Step 6 — Monitor, log, and alert
You can’t secure what you can’t see. Capture six fields per access — agent identity, human authorizer, data accessed, operation, policy outcome, and timestamp — and log denied actions, not just permitted ones. Make logs append-only and tamper-evident (e.g., a SHA-256 hash chain), retain them in WORM storage, and establish a per-agent behavioral baseline so you can alert on drift. This is also your incident-response lifeline: the 5% containment confidence above is largely a visibility problem.
Step 7 — Red-team and test continuously
Agents face a moving target — jailbreaks, MCP/tool poisoning, RAG exfiltration, multi-turn social engineering — so test adversarially on a schedule, not once. Map your suite to the OWASP Top 10 for Agentic Applications (published December 2025) and run automated attack agents against staging. Layered defenses work when you measure them: on the AgentDojo benchmark, a guardrail stack like Meta’s LlamaFirewall cut attack success from 17.6% to 1.75% — a ~90% reduction.
The seven steps at a glance
| # | Step | Neutralizes (OWASP Agentic) | Core control |
| 1 | Threat-model | All risks | Enumerate tools, data, and worst-case per tool (MAESTRO) |
| 2 | Constrain tools & scopes | Excessive agency | Default-deny; least-privilege, user-context scopes |
| 3 | Validate inputs & outputs | Prompt injection; improper output handling | Schema-check args; strip hidden instructions; scan outputs |
| 4 | Redact at the boundary | Sensitive data leakage | Strip PII/secrets before the prompt leaves your perimeter |
| 5 | Approval gates | Excessive agency; unsafe tool use | Human sign-off on irreversible/high-impact verbs |
| 6 | Monitor & log | Lack of observability | Append-only logs of allowed and denied actions |
| 7 | Red-team & test | All risks | Continuous adversarial testing vs. the OWASP Top 10 |
A short worked example
Say you’re shipping a support agent that reads tickets and issues refunds.
- Threat-model: worst case is mass unauthorized refunds via a poisoned ticket.
- Scope: grant read_ticket and lookup_order; do not grant raw DB write.
- Validate: schema-check the refund amount; reject tickets containing instruction-like text.
- Redact: strip customer card data before any model call.
- Gate: issue_refund over $50 requires human approval with a rollback note.
- Monitor: log every refund attempt (approved and denied) to an append-only store.
- Red-team: weekly, fire poisoned tickets at staging and confirm the gate holds.
A single malicious ticket now hits a wall at step 2 or 5 — exactly as designed.
Frequently asked questions
What is the first step to secure an AI agent?
Threat modeling. Enumerate the agent’s tools, data, and connectors and the worst-case outcome of each, ideally with a framework like MAESTRO, before you write enforcement rules.
How do I limit what an AI agent can do?
Default-deny tool access, grant the minimum scopes per task, run tools in the user’s context (not a shared service account), and gate high-impact verbs behind human approval.
Can prompt injection be fully prevented?
No.
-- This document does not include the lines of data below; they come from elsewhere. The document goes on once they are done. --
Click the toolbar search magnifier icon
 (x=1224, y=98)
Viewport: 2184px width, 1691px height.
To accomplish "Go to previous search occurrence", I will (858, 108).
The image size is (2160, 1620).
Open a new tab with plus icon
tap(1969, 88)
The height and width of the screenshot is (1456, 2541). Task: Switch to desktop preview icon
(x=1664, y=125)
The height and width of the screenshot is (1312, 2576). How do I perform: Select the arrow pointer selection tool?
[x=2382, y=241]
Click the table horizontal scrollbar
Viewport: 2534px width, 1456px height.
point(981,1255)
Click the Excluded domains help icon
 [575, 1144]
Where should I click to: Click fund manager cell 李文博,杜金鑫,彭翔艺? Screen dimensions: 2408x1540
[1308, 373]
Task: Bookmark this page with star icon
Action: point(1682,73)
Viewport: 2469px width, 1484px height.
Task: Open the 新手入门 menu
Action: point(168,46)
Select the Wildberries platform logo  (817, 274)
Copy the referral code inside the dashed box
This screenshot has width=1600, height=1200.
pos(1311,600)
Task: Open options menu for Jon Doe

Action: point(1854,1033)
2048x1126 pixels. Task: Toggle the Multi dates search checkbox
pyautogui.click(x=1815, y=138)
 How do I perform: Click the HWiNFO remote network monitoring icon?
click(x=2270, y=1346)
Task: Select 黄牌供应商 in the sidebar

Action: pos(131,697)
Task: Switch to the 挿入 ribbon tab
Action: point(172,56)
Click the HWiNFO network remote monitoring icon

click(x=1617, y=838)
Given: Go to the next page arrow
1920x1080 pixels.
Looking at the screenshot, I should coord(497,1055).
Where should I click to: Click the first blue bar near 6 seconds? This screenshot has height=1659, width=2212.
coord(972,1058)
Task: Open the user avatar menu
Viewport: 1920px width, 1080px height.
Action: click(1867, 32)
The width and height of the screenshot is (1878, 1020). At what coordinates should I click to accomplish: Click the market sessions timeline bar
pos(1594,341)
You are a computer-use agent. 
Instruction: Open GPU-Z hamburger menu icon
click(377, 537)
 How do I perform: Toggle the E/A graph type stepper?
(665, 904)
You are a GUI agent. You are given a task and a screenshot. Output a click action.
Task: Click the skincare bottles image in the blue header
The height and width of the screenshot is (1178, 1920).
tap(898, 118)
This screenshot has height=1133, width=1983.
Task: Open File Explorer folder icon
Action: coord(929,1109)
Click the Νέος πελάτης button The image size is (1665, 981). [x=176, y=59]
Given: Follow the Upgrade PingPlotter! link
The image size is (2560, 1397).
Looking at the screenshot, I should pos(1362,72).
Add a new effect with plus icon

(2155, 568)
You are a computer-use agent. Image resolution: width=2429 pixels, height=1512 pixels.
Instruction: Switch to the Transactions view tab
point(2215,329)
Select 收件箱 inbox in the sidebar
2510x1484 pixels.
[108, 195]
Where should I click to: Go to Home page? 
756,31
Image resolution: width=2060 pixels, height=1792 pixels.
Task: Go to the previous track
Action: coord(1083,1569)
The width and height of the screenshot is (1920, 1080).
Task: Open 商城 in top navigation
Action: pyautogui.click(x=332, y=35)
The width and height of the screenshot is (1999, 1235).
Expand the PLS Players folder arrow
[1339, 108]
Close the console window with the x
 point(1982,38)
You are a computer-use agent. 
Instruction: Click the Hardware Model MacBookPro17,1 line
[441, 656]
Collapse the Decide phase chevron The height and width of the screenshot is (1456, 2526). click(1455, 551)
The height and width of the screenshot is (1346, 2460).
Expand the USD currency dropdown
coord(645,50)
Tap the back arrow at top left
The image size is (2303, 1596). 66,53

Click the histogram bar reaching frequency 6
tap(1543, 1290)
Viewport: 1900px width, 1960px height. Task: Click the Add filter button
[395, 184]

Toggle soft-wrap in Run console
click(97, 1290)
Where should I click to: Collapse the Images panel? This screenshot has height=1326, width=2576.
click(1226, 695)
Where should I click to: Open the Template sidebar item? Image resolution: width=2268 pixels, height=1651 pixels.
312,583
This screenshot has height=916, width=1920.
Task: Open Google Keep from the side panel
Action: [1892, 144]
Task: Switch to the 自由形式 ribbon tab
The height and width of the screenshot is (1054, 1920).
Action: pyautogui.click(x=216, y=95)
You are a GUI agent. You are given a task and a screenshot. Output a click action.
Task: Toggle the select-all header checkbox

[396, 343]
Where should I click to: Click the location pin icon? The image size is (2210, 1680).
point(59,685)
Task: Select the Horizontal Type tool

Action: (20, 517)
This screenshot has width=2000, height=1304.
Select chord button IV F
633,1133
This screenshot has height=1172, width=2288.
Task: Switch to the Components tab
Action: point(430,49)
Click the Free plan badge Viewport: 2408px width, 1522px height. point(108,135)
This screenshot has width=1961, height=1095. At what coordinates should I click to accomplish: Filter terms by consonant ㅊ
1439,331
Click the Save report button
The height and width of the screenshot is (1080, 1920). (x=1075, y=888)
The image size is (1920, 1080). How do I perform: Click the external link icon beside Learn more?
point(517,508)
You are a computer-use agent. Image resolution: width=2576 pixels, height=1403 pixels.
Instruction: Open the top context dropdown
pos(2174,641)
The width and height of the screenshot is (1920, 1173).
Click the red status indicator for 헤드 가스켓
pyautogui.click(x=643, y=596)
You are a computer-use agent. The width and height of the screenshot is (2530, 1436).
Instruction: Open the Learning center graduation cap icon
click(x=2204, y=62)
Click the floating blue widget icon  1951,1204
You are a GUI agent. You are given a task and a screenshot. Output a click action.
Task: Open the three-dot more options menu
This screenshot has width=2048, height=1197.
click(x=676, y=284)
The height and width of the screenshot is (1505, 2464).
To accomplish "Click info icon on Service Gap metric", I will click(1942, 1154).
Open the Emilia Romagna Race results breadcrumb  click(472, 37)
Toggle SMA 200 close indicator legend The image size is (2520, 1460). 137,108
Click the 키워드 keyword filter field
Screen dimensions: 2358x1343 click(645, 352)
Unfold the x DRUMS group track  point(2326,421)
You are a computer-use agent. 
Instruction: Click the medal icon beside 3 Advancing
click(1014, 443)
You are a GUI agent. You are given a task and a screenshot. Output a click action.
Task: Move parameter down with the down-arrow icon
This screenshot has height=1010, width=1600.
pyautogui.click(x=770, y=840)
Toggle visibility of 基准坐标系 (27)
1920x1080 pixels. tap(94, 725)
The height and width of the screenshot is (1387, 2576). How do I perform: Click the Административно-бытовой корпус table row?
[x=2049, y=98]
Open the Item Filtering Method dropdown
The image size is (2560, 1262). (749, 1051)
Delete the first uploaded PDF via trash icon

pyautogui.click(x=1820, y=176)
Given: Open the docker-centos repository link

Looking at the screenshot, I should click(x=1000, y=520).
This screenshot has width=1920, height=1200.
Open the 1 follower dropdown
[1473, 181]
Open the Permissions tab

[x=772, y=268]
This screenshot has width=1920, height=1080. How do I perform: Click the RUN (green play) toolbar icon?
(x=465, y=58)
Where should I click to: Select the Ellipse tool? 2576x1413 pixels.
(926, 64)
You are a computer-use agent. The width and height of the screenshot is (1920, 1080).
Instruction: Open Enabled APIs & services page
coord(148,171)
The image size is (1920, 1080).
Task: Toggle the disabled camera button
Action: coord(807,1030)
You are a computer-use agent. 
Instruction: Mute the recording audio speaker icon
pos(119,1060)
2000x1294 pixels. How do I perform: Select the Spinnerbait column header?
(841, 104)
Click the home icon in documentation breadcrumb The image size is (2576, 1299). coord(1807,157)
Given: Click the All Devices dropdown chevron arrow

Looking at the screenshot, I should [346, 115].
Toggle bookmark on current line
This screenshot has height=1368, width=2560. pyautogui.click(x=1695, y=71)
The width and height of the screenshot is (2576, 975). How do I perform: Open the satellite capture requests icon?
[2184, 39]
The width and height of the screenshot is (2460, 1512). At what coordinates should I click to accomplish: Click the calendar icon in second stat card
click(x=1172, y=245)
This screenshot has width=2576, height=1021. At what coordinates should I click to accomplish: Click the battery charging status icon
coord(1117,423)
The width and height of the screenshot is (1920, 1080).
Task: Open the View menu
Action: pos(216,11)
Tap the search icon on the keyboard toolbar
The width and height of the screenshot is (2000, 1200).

You layer defenses — input/output validation, least privilege, approval gates, and logging — so that a manipulated agent still can’t reach anything dangerous. Measured stacks cut attack success ~90%, not to zero.
Which agent actions need a human approval gate?
Irreversible or high-impact ones — deletes, payments, code execution, database writes, and IAM changes. Tune thresholds by risk and confidence to avoid reviewer fatigue.
How do I know my agent security actually works?
Red-team continuously against the OWASP Agentic Top 10, log permitted and denied actions, and alert on behavioral drift from a per-agent baseline.